I’m quietly confident about practical tests when it comes to things like driving. I’ve driven on mountain passes, I’ve tackled Romanian drivers performing death-move overtakes (in Romania, before anyone goes all UKIP on me), and I’ve towed hundreds of miles’ worth of track at Millbrook Proving Ground as part of the Towcar of the Year competitions. My general outlook is: it’ll work out OK.

Yet, there’s the niggle in the back of my head that, in a test, you can fail. You can muck it up and waste hours of prep and effort. So, when it came time to be examined on things I knew I could do after hours of training and experience, I took a new tact of mindset, thinking: shut up, brain.

Coping with pressure

That silence, waiting for the examiner to tell you the results. Or at least to say something, anything, so long as it’s a noise other than the scratch of his judgy pen against official paper in a tense car on a warm day. It's not something that's easy to deal with, other than just riding out the situation and dealing with the result afterwards, good or bad. Here's how to get to the point of success after some thorough training to pass the B+E test.

Backing up a bit – reversing, if you will – the reason behind me taking the B+E licence test is because I passed my original driving test after 1997. That means I can’t tow an outfit (combined car and caravan weight) over 3500kg. This had to change.
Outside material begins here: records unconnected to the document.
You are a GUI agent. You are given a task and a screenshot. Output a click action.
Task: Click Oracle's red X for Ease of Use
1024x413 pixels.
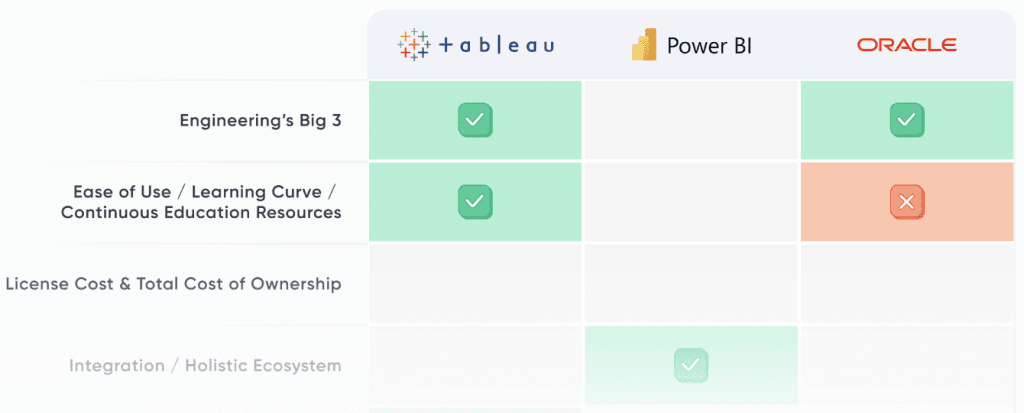[x=906, y=202]
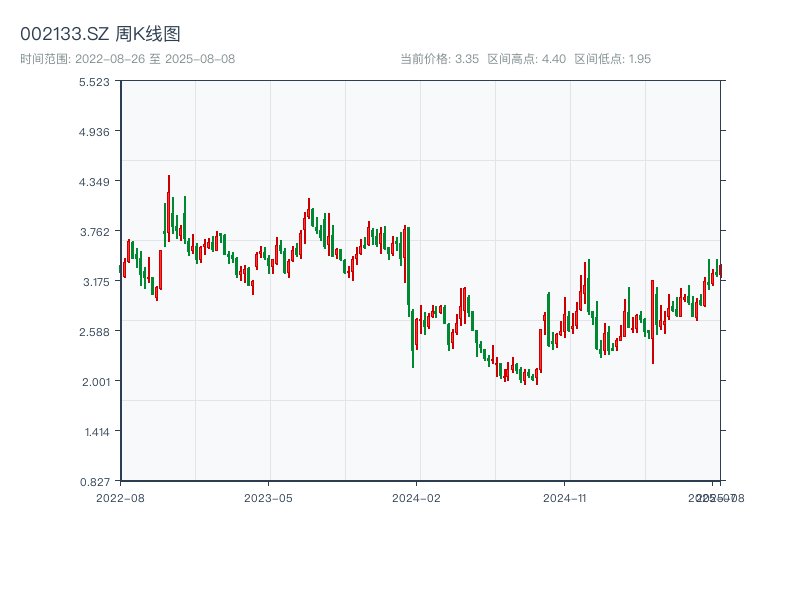Click the 当前价格 3.35 label
800x600 pixels.
coord(439,59)
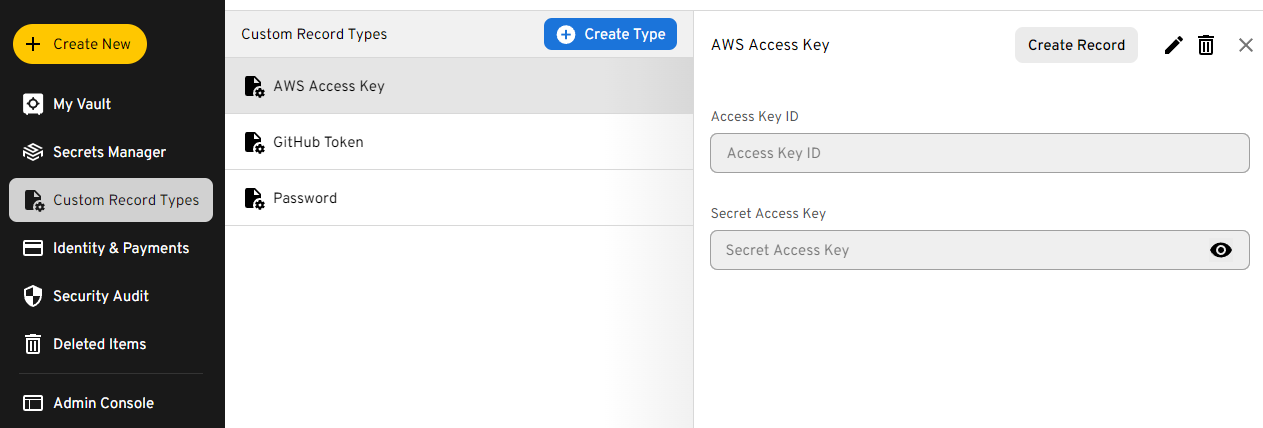
Task: Click the yellow Create New button
Action: (80, 44)
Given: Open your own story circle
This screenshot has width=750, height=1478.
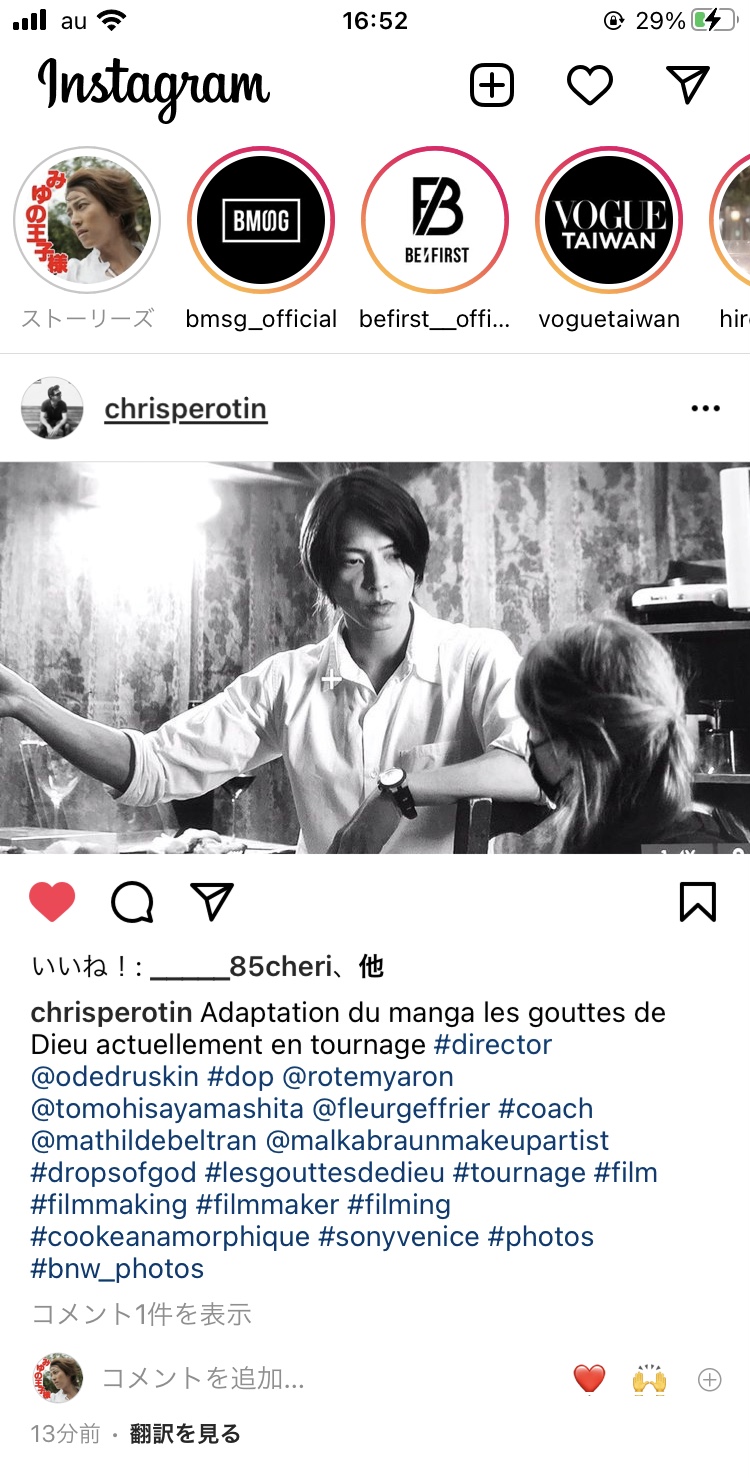Looking at the screenshot, I should 88,221.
The test itself consists of:

• A reversing exercise

• Uncoupling and recoupling

• Carrying out safety checks on your vehicle and trailer

• A drive on a variety of roads

• Brief question and answer session


-- Read more about what's involved in the B+E test here --

The S bend reverse is nothing to be scared of, as you get a lot of time to practise. If you take it slow, you’ll nail it more times than not. The tricky bit comes with having to stop with the back of your caravan in the designated area.

Unlike on-site, you have nobody to look out for you, so it’s a case of carefully moving back for the last bit before jumping out and checking, once, if you’re spot on. If not, simply reverse just that little bit more.

You already know a lot of it, but listen

For the experienced towist, uncoupling, recoupling and the safety checks are mostly common sense along with basic car knowledge (being asked: “how would you check the oil” and similar questions).

Still, it’s surprising how, when hitching and unhitching repeatedly during practise, sometimes what usually comes as second nature just leaves your brain and you draw a blank.

This bit’s all about taking your time and being thorough. The physical checks include tyre tread depth, making sure the electrics plug is in good condition and inspecting the breakaway cable. The key is making deliberate moves to show the examiner you’re actively ensuring the part in question is safe and fit for purpose.

On the road

The drive lasts for about an hour, during which time, anything can happen on the roads. Training consists of making sure you read every potential situation well in advance, and react accordingly so that you don’t suffer from other people being idiots.

For example, if someone pulls out in front of you and you’re forced to brake hard. Yes, they shouldn’t do that, but you can never assume that they won’t. You need to leave enough space between you and the vehicle in front so that you can react safely when needed.

Routes around the test centre included tight bridges, a railway crossing on an S bend, streets with cars parked on either side, town roads, dual carriageways, country lanes and plenty of shrubbery blocking your view on junction corners.

Luckily, training is thorough from the start. You’ll realise (or soon be told) exactly where your bad habits come in, even if it’s something that you know is wrong to do. Mine, for example, included cutting corners at junctions. This may only be a minor offence on an empty road, but that’s no excuse. I sheepishly apologise to instructor, Will.

Think of other road users, too

Another sticking point, when driving through town, was blocking a junction. When you’re paying attention to traffic lights, other cars and pedestrians, it’s easy to miss the innocuous turning that you’re suddenly concealing.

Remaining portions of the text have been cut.